/awschain

Primary LanguagePythonMIT LicenseMIT

awschain

awschain is a Python package that provides a flexible and extensible implementation of the Chain of Responsibility design pattern. It allows users to chain together multiple processing steps in a sequence of handlers, making it easier to create dynamic and modular processing pipelines. This package is ideal for scenarios where various operations need to be applied in sequence, such as file processing, API interactions, and data transformations.

Features

  • Chain of Responsibility Pattern: Easily define processing chains with different handlers performing specialized tasks.
  • Modular and Extensible: Customize the chain by adding or removing handlers as needed.
  • Predefined Handlers: A set of built-in handlers is provided for common tasks.
  • Dynamic Handler Discovery: Automatically identify and instantiate handlers using the Factory pattern.
  • Seamless Integration: Designed to integrate with larger applications, particularly when task delegation and flexible processing pipelines are required.

Installation

You can install awschain directly from PyPI:

pip install awschain

Usage

Example Use Case

Let’s say you want to process files by first reading their content, performing a summarization using Generative AI, and then writing the results to another location. You can achieve this by defining a chain with three handlers: LocalFileReaderHandler, PromptHandler, AmazonBedrockHandler, and LocalFileWriterHandler.

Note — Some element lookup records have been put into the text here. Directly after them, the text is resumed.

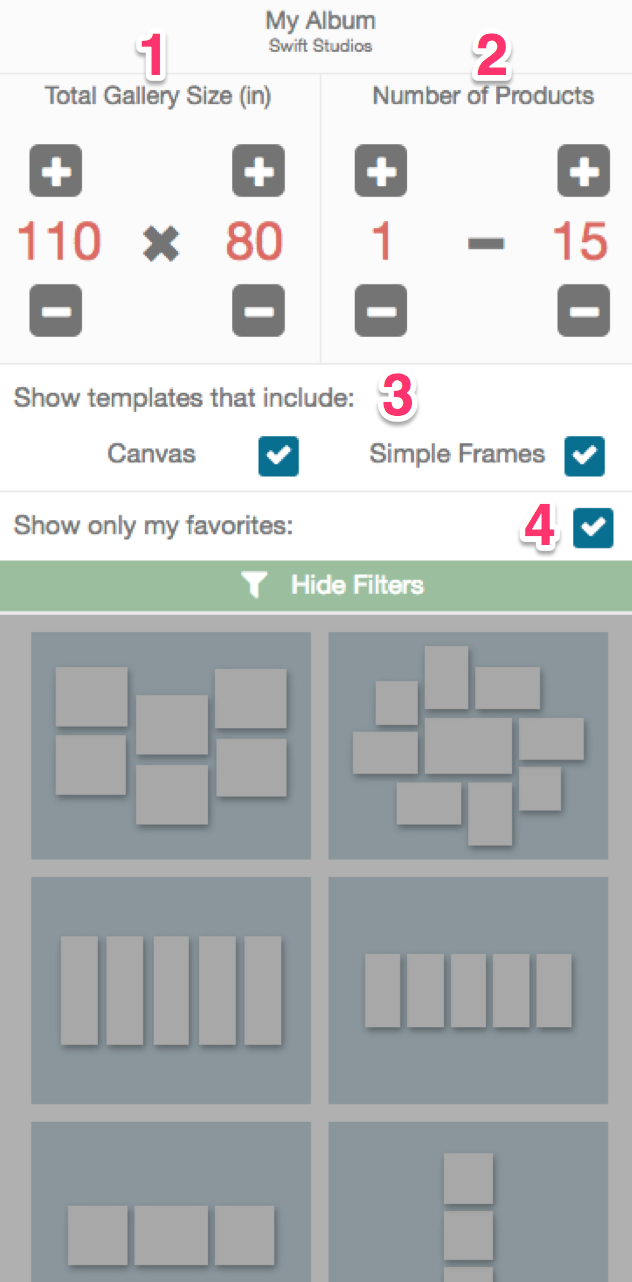Decrease gallery height below 80
The width and height of the screenshot is (632, 1282).
pyautogui.click(x=258, y=310)
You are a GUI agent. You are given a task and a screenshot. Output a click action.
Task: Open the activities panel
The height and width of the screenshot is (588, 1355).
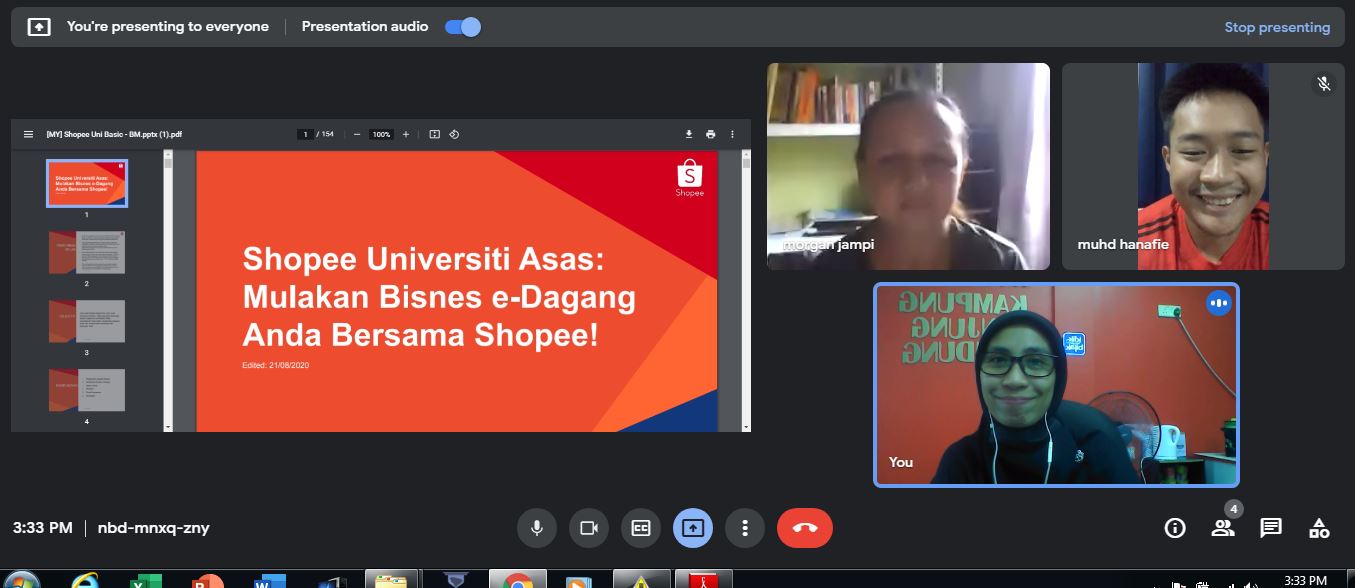[x=1319, y=528]
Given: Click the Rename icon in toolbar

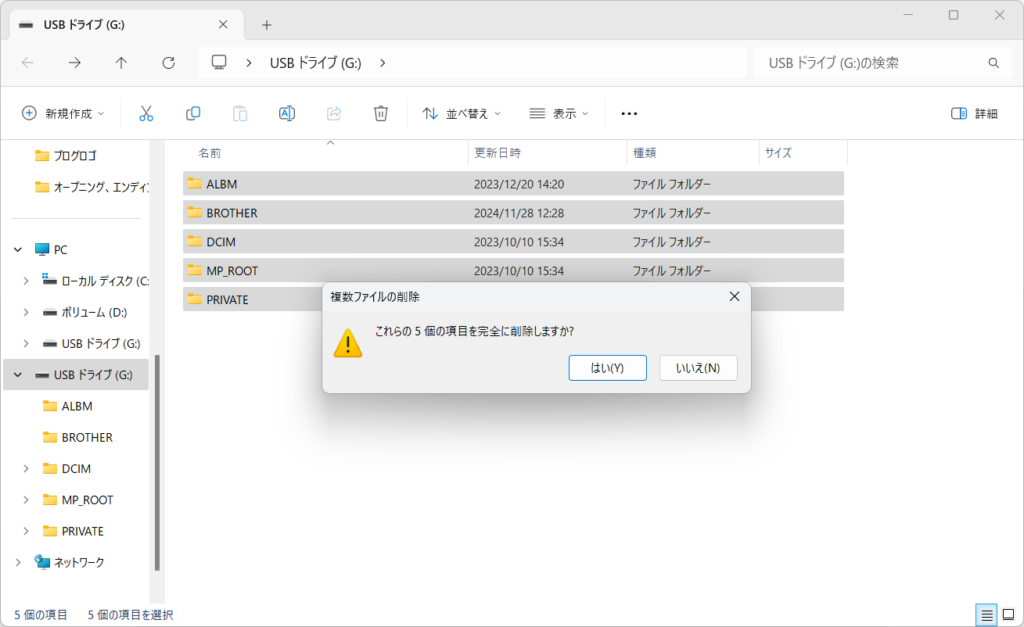Looking at the screenshot, I should pyautogui.click(x=287, y=114).
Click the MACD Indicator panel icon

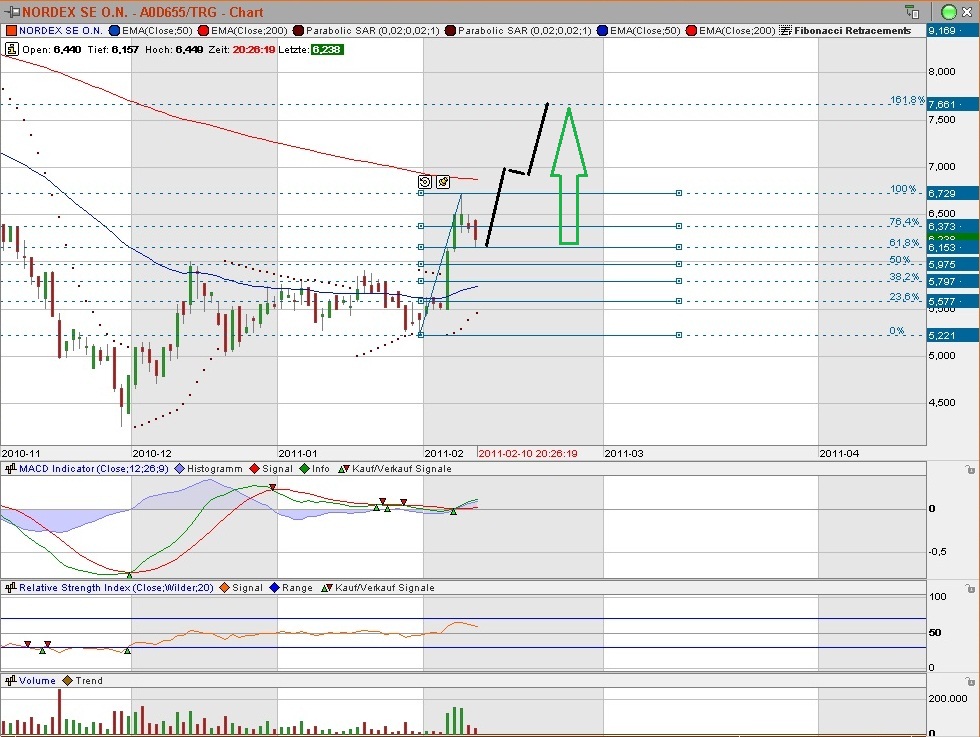(10, 468)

from awschain import HandlerFactory, ConfigLoader

# Load your configuration
ConfigLoader.load_config("/path/to/config.yaml")

# Create the handlers
reader = HandlerFactory.get_handler("LocalFileReaderHandler")
prompt_handler = HandlerFactory.get_handler("PromptHandler")
transformer = HandlerFactory.get_handler("AmazonBedrockHandler")
writer = HandlerFactory.get_handler("LocalFileWriterHandler")

# Set up the chain
reader.set_next(prompt_handler).set_next(transformer).set_next(writer)

# Please store your prompt in your root of your project in prompts folder. Example: prompts/default_prompt.txt

# Define the request
request = {"file_path": "example.txt", "write_file_path": "output.txt", "prompt": "default_prompt"}

# Execute the chain
reader.handle(request)

Built-in Handlers

awschain comes with several predefined handlers that can be used right out of the box. Examples include:

Readers:

  • LocalFileReaderHandler: Handles local audio, video, and text files for processing.

  • S3ReaderHandler: Manages the reading and downloading of S3 objects (files) from Amazon S3. = HTTPHandler: Generic HTTP handler that allows you to fetch HTML data from http(s) endpoints. It uses BeautifulSoup to clean HTML tags.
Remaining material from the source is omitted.